Iraq’s heritage battered by desert sun, rain, state apathy

One of the world’s oldest churches is crumbling deep in Iraq’s desert, another victim of years of conflict, government negligence and climate change in a country with a rich heritage, reports AFP.

After Pope Francis made a historic visit to Iraq in March, many Iraqis hoped that busloads of tourists would flock to Al Aqiser church southwest of the capital Baghdad. But in a country that has been battered by consecutive conflicts and economic crises, the church—like Iraq’s numerous Christian, Islamic and Mesopotamian relics—has been left to weather away.   All that remains of Al Aqiser, which has stood in Ain Tamr for more than 1,500 years, are crumbling brick and red earthen walls.

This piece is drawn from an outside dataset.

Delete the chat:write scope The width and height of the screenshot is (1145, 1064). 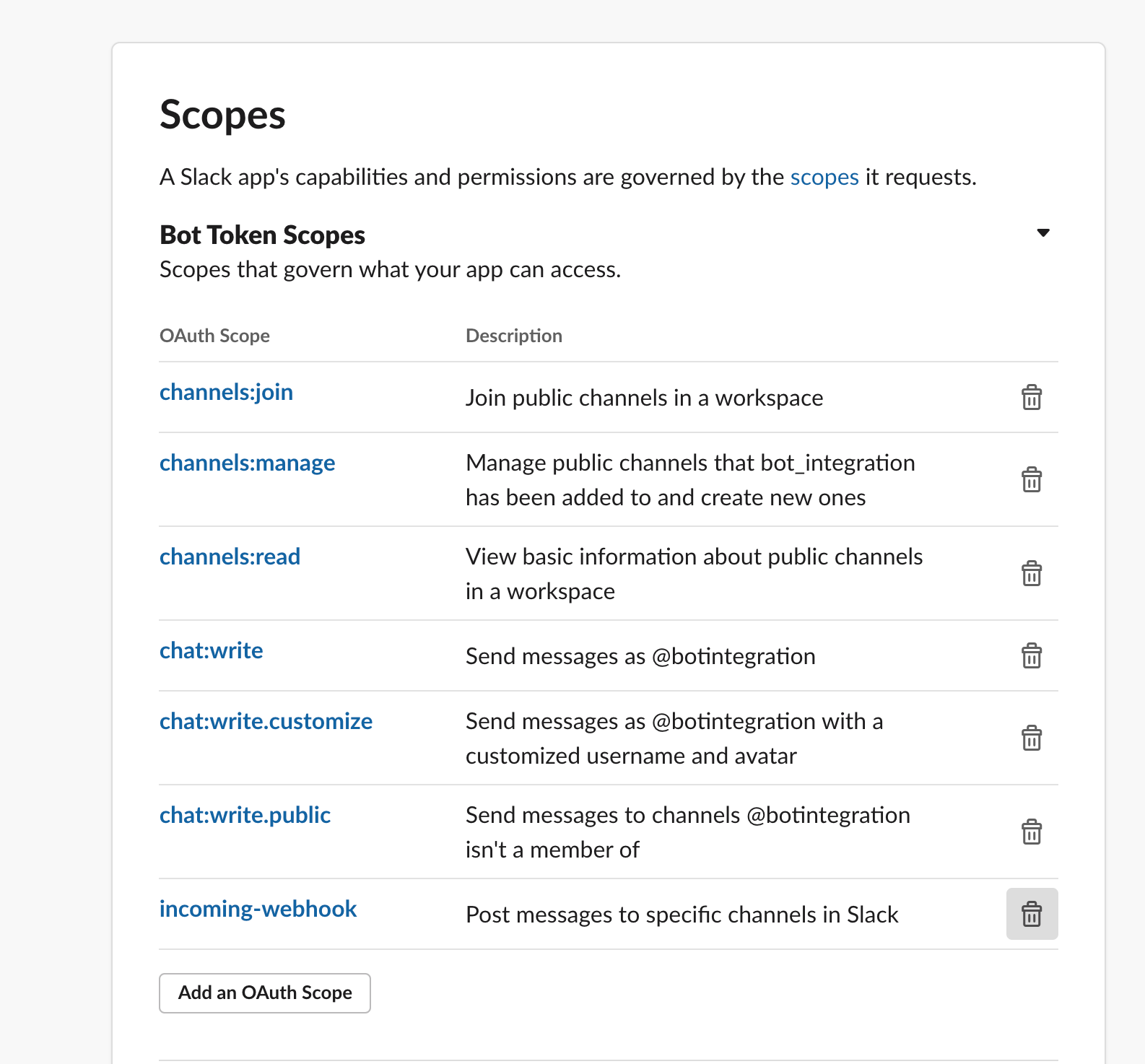coord(1032,656)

Archaeologist Zahd Muhammad blamed this on “climate conditions, the fact that under Saddam Hussein the area was transformed into a military firing range and the lack of regular conservation”.

Ain Tamr mayor Raed Fadhel said upkeep is a question of budget.

“Such maintenance requires an enormous amount of money, but we only get meagre funds” from the federal government, he said.

Some 60 kilometres (38 miles) further east, Shiite shrines in Karbala attract millions of pilgrims each year.

But these potential visitors fail to stop by Iraq’s numerous ancient churches, its Mesopotamian cities and the fabled “ziggurat” pyramid-like structures of Babylon, a UNESCO World Heritage site, residents and officials say.

Abdullah al-Jlihawi, who lives in Diwaniya province bordering Karbala, told AFP he believes that “foreigners care more about our heritage than we do”.